Я ошеломленно помотал головой и зашагал через обшитую дубовыми панелями переднюю. Мои визиты сюда обычно сдабривались малой толикой фантазий, но на этот раз я был ошарашен.
— Вы хотите сказать, что держите эту свинью у себя в доме?
— Ну разумеется! — Миссис Памфри удивленно по-смотрела на меня. — Он на кухне. Пойдемте к нему.
Я уже не раз бывал на этой кухне, и меня приводила в благоговейный трепет ее безукоризненная сверкающая чистота. Выложенные кафелем пол и стены сделали бы честь любой лаборатории, мойка, плита, холодильник сияли и блестели. Теперь один угол занимала картонная коробка с маленьким поросенком внутри: стоя на задних ножках, а передние положив на край коробки, он одобрительно озирал этот совершенно для него новый мир.
Пожилая кухарка стояла к нам спиной и не обернулась на наши шаги. Она резала морковь и швыряла ее на сковородку с энергией, которая показалась мне несколько излишней.
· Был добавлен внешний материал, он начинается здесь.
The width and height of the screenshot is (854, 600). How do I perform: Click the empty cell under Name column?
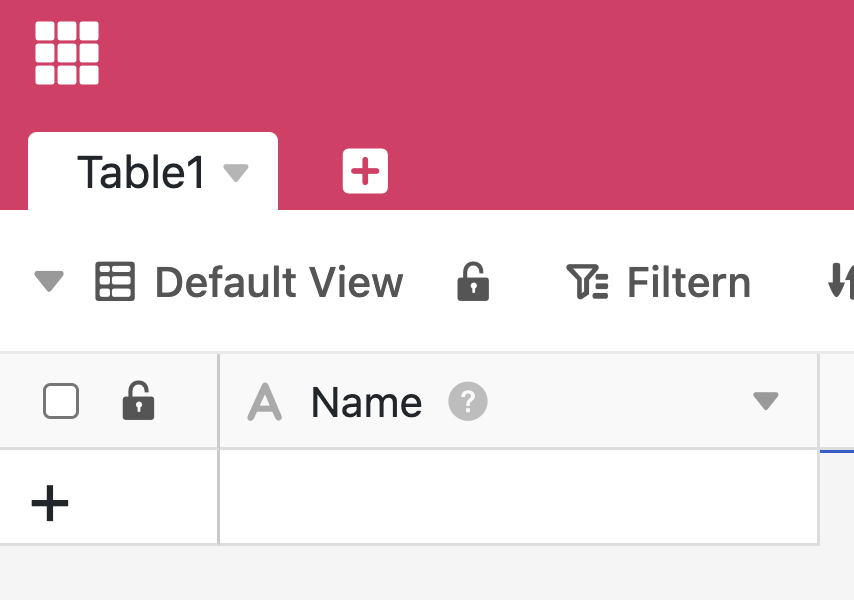coord(518,497)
— Правда, он прелесть? — Миссис Памфри нагнулась и почесала розовую головенку. — Так волнующе, так восхитительно, что у меня есть мой, только мой, поросеночек! Мистер Хэрриот, я назвала его Нуджистом.
Я сглотнул.
— Нуджистом?
Широкая спина кухарки стала каменной.
— Нуда. В честь моего двоюродного дедушки Нуджиста. Он был такой маленький розовый старичок с малюсенькими глазками и очень курносый носом. Сходство просто поразительное.
— Ах так, — сказал я, и кухарка вновь принялась метать морковь на сковородку.
А я пребывал в растерянности. Профессионал во мне восставал против нелепого обследования этого пышущего здоровьем малыша. И я уже собирался сказать, что, на мой взгляд, все в полном порядке, но тут миссис Памфри снова заговорила.
— Ну-ка, Нуджист, — сказала она. — Будь хорошим мальчиком и позволь твоему дяде Хэрриоту тебя осмотреть.
Вот так! Подавив свои более благородные чувства, я ухватил хвостик-веревочку и, почти поставив Нуджиста на голову, измерил ему температуру. Потом с глубокой сосредоточенностью прослушал его сердце и легкие, заглянул в глаза, провел пальцем по его ножкам, согнул и разогнул их в суставах.
Спина кухарки излучала суровое осуждение, но я упрямо продолжал. Племянник-пекинес, как я успел убедиться на опыте, обернулся неисчислимыми благами. И дело было не только в постоянных подарках (я до сих пор ощущаю вкус несравненных лососей, которых Трики прислал мне из Уилби), но и в блаженных минутах, скрашивавших мою нелегкую жизнь: херес перед обедом, нежащее тепло камина миссис Памфри. И если, решил я, мне встретился племянник-поросенок в том же духе, так дядюшка Хэрриот не из тех, кто перечит неисповедимым путям судьбы.
Кончив осмотр, я обернулся к миссис Памфри, которая с трепетом ожидала моего приговора.